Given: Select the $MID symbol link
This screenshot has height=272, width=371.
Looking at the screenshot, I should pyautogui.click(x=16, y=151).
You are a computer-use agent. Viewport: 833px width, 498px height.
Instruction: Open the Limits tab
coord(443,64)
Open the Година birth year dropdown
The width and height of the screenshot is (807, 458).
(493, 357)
--
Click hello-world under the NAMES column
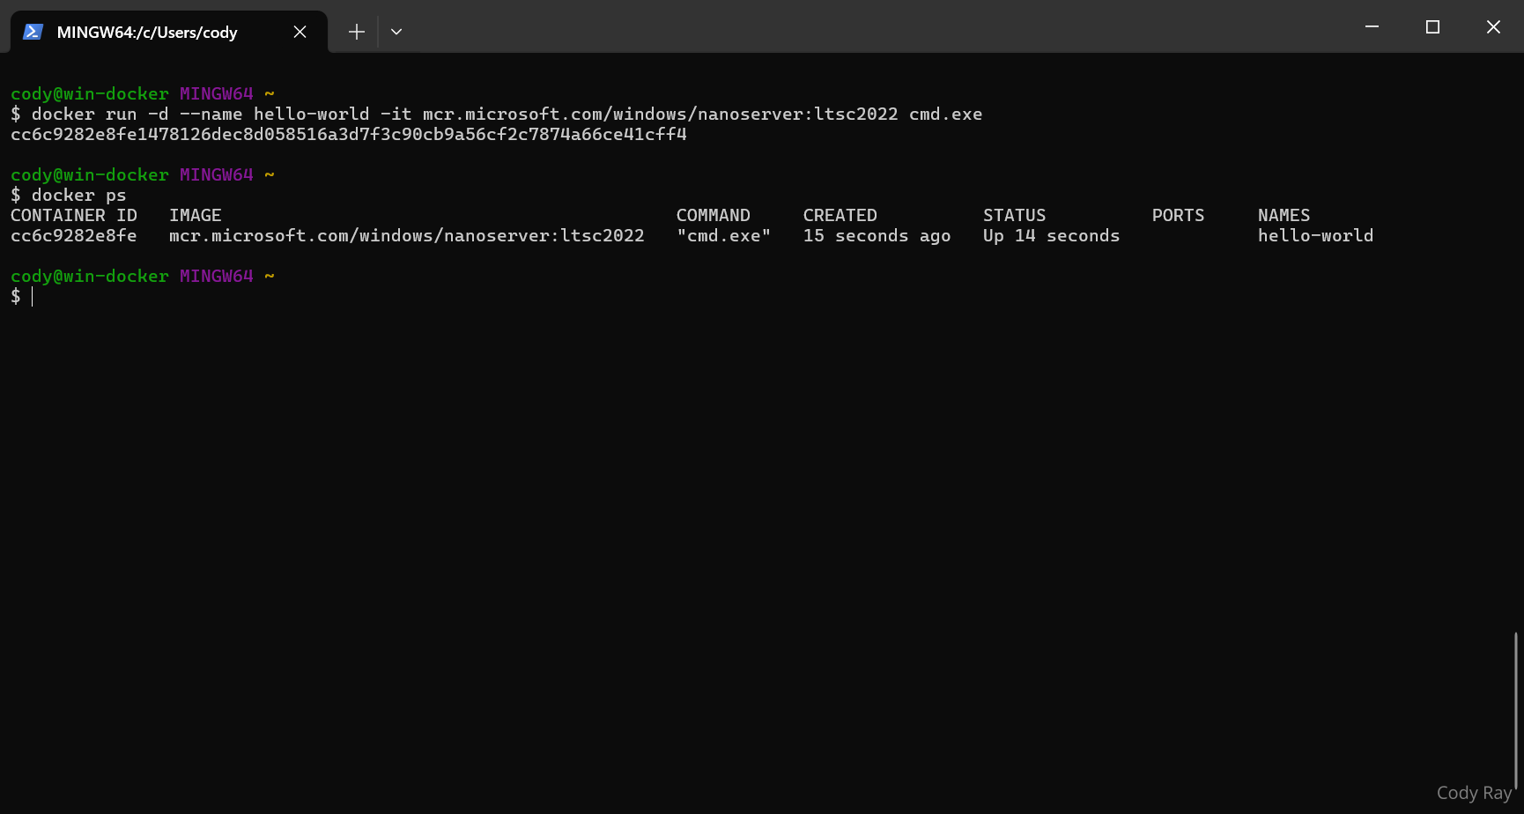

#### Exercise prompt
For this exercise, repeat exactly the lines of the data above from the one with "Given: Select the $MID symbol link" down to the one with "You are a computer-use", both end lines included.

#### Response to the task
Given: Select the $MID symbol link
This screenshot has height=272, width=371.
Looking at the screenshot, I should pyautogui.click(x=16, y=151).
You are a computer-use agent. Viewport: 833px width, 498px height.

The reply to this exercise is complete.